Promising Advances in Targeted Treatments for Pediatric Gliomas

Recent findings from a collaborative study involving Dana-Farber Cancer Institute and the Broad Institute indicate significant potential for targeted therapies in treating pediatric gliomas, the most prevalent type of brain tumor among children. The research revealed that approximately 8.9% of pediatric glioma cases exhibit alterations in the fibroblast growth factor receptor (FGFR) family of proteins, suggesting that these tumors may respond favorably to existing FDA-approved FGFR inhibitors.

The implications of this research are particularly relevant for low-grade gliomas (pLGG) in children. Despite the promising results, further investigations are essential to enhance the efficacy of these treatments and to initiate pediatric clinical trials, as there are currently no FDA-approved therapies or clinical trials specifically addressing FGFR-altered pediatric gliomas.

The study was driven by the urgent need to provide options for patients diagnosed with pediatric gliomas featuring FGFR alterations. Insights gained from this research could significantly impact the care of children with these conditions seeking treatment at facilities like the Jimmy Fund Clinic.

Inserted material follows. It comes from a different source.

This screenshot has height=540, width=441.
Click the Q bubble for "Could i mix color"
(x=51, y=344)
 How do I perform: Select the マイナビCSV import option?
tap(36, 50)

The findings are published in Nature Communications. Similar prior research at Dana-Farber led to the approval of tovorafenib for treating childhood BRAF-altered gliomas, and the team hopes to apply this strategy to FGFR-altered pediatric gliomas, which remain an area of critical need for affected families.

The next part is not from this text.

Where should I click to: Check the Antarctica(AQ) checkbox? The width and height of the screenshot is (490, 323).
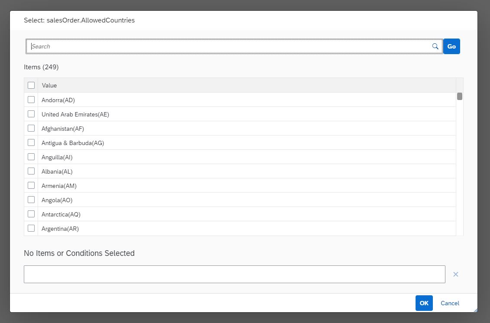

The study, led by pathologist Keith Ligon, MD, PhD, involved genomic analyses of 11,635 gliomas sourced from three existing datasets across various ages. This comprehensive analysis highlighted that 8.9% of pediatric gliomas present FGFR alterations, primarily involving the FGFR1 and FGFR2 genes, with both point mutations and structural variants identified. The research concluded that FGFR1-altered pLGGs constitute the most common subgroup of FGFR-altered gliomas in children.

Co-first authors, April Apfelbaum, PhD, and Eric Morin, MD, PhD, developed the first models of FGFR-altered gliomas using living FGFR-altered neural stem cells. Their research demonstrated that FGFR alterations could stimulate tumor development, and subsequent tests indicated that these tumors exhibited sensitivity to FGFR inhibitors.

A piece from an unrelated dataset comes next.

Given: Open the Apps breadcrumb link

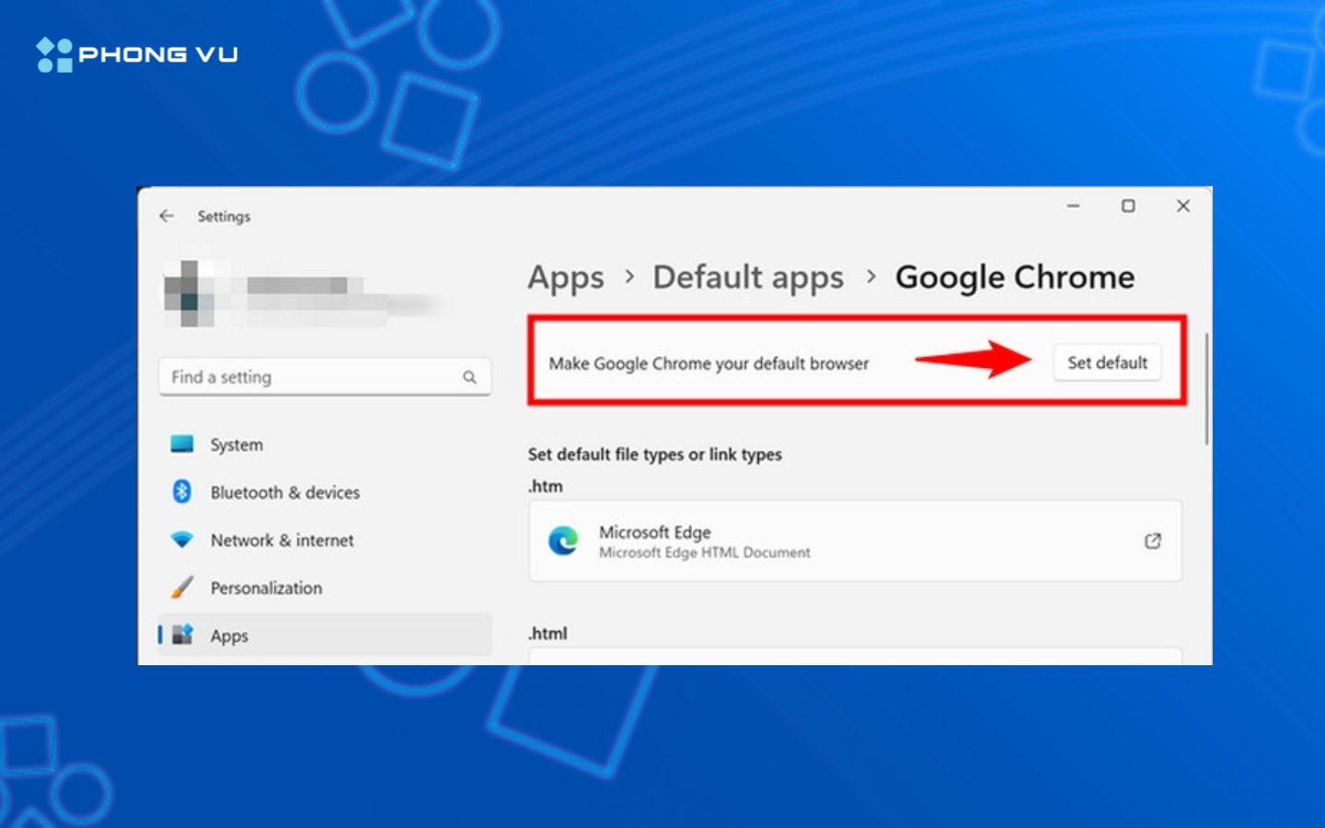Looking at the screenshot, I should click(565, 277).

This study marks the first preclinical evidence supporting the viability of existing FGFR inhibitors as potential treatments for FGFR-altered pediatric gliomas. Further retrospective analysis of a small cohort of pediatric patients treated with FGFR inhibitors revealed that many experienced stable disease following treatment.

Pediatric low-grade gliomas represent the most common central nervous system cancers in children. While many patients can expect to survive into adulthood, standard treatments involving chemotherapy and surgery often result in long-term complications, including mental health issues, vision impairment, seizures, and behavioral challenges.

Researchers are dedicated to discovering precision medicines that present fewer side effects compared to current standard care options. Future research will aim to improve the effectiveness and brain penetration of FGFR inhibitors, along with testing these treatments in clinical trials. The team also plans to explore the role of FGFR expression in normal brain development, which may influence treatment strategies.

Overall, this groundbreaking research opens new avenues for targeted therapies that could significantly improve the treatment landscape for pediatric gliomas.